Gaspard kwam er net achter dat als we de warmwater-boiler uitzetten, we minder snel van internet gegooid worden, dat scheelt namelijk 15 volt. Op de stopcontacten staat meestal geen 220 volt, maar meestal variërend tussen 100 en 190.
Ja, als je tijdje hier woont ga je de vanzelfsprekende aanvoer van electriciteit en water wel weer waarderen.
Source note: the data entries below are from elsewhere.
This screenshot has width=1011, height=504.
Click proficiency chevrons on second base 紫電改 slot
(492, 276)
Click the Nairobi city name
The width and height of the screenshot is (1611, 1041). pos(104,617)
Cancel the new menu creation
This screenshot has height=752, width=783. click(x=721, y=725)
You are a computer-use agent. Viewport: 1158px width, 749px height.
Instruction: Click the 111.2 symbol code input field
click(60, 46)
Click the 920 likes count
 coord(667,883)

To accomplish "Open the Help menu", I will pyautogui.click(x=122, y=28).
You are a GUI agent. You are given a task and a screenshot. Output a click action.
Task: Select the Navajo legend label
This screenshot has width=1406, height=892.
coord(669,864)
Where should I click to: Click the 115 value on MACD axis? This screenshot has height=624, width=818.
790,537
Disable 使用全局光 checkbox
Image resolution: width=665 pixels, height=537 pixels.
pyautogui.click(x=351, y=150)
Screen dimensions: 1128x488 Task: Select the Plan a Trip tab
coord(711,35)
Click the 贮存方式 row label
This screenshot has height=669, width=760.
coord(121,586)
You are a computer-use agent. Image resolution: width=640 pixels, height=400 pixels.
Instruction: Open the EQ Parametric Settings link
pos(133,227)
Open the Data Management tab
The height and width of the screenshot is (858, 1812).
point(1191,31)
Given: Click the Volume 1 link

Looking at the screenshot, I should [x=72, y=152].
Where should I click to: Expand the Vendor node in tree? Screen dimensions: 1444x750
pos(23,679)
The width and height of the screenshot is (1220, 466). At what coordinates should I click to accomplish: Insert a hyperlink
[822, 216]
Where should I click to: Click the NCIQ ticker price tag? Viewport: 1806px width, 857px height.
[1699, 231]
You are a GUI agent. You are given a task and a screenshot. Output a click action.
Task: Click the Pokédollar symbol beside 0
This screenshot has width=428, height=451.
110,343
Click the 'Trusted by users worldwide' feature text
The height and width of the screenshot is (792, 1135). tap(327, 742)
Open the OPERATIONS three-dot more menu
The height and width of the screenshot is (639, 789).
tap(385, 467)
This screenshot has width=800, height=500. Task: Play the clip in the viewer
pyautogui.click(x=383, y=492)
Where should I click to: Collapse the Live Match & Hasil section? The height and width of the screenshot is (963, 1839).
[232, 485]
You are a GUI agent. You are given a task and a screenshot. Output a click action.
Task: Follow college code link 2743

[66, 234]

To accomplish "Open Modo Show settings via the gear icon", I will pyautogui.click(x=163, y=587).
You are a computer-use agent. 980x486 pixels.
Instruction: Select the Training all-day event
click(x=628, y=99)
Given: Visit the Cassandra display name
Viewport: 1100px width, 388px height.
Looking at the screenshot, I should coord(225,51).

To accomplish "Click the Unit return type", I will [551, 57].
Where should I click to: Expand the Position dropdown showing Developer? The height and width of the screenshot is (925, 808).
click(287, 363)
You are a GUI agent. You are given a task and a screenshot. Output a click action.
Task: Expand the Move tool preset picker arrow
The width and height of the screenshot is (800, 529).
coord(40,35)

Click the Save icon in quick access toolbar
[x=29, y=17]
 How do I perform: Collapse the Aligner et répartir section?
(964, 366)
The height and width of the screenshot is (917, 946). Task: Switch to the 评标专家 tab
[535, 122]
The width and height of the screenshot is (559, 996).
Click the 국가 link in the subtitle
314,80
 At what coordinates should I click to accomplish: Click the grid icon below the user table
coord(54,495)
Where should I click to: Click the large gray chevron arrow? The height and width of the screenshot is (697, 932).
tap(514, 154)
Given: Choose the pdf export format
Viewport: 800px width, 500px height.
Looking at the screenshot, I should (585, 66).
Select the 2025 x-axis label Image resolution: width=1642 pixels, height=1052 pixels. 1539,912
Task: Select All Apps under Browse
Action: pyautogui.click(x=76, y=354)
Vandaar dat Gaspard ook al veel energie heeft besteed aan het aanleggen van een zonneboiler op het dak. Want er is geen gebrek aan zon! Met een paar fundi's heeft hij een bak aangelegd waar 400 liter water in kan worden opgewarmd. Om het 's nachts niet teveel te laten afkoelen, moeten er kanaalplaten op worden gemonteerd. En omdat die hier niet te krijgen zijn, moesten ze uit Nederland komen. Dat had nogal wat voeten in aarde, want Gaspard had het vrij laat aan Marie-José doorgegeven. In de hectiek van hun vertrek moest zij dus ook nog 'ns 5 bouwmarkten aflopen, tot overmaat van ramp zonder resultaat. Dus MJ heeft het weer aan Chris overgedragen, die ze uiteindelijk heeft meegenomen. Het was een grappig gezicht toen ze aankwamen vanaf het vliegveld, in de Suzuki: Chris en de kinderen op de achterbank met hun hoofden onder een paar plastic platen. Het voelt goed om een natuurlijke bron van energie te gebruiken. De solar-oven, made by Gaspard, bestaande uit een constructie van karton en aluminiumfolie gaan we ook binnenkort gebruiken. Een soort AGA, je zet er 's morgens een pannetje rijst in en 's middags is het klaar.
Yes! Er vallen wat druppeltjes uit de lucht!